ACTION ITEM: Please copy every line from the records below that contains the string "tweet".
[RECORDS PROVIDED Boundary: Start]
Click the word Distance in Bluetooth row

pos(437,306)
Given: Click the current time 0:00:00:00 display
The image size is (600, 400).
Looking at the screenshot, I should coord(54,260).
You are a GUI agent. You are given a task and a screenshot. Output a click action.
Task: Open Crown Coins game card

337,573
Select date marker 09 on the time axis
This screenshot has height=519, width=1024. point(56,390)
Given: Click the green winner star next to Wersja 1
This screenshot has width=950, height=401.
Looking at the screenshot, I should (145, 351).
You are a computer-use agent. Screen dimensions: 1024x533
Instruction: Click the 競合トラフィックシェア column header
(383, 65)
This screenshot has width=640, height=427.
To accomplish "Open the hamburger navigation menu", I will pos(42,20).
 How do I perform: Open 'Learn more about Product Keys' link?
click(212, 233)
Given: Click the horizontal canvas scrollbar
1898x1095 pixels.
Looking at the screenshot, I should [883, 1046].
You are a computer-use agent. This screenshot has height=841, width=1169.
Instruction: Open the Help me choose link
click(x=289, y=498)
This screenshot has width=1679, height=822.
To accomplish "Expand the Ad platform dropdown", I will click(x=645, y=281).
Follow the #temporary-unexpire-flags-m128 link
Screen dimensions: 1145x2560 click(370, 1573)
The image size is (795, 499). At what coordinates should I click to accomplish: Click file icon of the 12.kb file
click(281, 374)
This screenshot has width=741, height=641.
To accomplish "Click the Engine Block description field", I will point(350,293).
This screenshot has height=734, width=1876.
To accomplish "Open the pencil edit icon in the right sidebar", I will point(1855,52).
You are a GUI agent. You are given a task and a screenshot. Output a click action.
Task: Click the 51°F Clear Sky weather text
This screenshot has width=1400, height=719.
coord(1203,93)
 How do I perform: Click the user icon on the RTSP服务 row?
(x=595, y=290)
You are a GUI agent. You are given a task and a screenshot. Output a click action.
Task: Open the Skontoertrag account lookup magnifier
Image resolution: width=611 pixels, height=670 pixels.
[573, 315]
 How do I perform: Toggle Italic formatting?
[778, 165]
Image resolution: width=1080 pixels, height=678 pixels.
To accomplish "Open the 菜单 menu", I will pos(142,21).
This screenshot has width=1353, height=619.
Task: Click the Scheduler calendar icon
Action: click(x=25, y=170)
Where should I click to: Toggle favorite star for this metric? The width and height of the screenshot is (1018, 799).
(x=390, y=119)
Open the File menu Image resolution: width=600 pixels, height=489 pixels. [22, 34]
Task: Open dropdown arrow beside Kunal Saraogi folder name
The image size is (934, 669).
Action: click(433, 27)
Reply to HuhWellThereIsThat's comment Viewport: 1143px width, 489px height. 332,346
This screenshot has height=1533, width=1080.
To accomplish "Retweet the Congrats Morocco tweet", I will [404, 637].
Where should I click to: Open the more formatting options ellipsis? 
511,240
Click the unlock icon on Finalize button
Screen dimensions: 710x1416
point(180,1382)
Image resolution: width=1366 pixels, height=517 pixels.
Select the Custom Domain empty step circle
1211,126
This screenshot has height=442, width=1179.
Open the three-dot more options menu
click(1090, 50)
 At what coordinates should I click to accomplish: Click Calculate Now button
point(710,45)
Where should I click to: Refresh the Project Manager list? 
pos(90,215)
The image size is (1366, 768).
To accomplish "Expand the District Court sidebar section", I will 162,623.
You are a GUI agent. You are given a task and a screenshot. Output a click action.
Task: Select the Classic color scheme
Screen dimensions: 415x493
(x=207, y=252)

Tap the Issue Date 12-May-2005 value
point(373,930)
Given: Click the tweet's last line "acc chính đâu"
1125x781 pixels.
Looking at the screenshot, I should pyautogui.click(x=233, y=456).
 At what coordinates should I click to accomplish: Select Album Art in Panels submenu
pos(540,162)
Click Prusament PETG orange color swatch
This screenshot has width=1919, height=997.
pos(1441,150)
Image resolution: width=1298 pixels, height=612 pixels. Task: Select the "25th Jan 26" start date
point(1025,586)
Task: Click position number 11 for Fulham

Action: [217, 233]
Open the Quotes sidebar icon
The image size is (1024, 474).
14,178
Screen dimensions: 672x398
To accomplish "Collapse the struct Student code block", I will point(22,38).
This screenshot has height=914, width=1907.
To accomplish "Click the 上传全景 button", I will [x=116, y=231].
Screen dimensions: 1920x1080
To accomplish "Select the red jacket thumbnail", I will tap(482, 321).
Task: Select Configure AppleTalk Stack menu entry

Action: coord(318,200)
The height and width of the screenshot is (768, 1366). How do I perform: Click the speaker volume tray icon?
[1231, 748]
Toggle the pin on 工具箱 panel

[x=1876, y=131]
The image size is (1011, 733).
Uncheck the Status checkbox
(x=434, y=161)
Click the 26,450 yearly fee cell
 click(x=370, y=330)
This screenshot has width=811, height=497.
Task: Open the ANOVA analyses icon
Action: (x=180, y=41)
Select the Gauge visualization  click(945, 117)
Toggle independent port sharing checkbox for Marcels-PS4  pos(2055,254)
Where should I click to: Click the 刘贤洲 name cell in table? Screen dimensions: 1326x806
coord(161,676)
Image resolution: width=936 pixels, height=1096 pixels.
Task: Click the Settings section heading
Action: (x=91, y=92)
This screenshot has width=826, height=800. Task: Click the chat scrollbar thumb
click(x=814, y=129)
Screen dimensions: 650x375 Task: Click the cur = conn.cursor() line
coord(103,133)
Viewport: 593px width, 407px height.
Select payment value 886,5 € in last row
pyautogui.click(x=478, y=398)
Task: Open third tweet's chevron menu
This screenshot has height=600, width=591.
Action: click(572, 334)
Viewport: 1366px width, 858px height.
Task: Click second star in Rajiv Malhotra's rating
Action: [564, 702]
[RECORDS PROVIDED Boundary: End]
SOLUTION TO THE EXERCISE:
To accomplish "Retweet the Congrats Morocco tweet", I will [404, 637].
Given: Click the tweet's last line "acc chính đâu"
Task: Open third tweet's chevron menu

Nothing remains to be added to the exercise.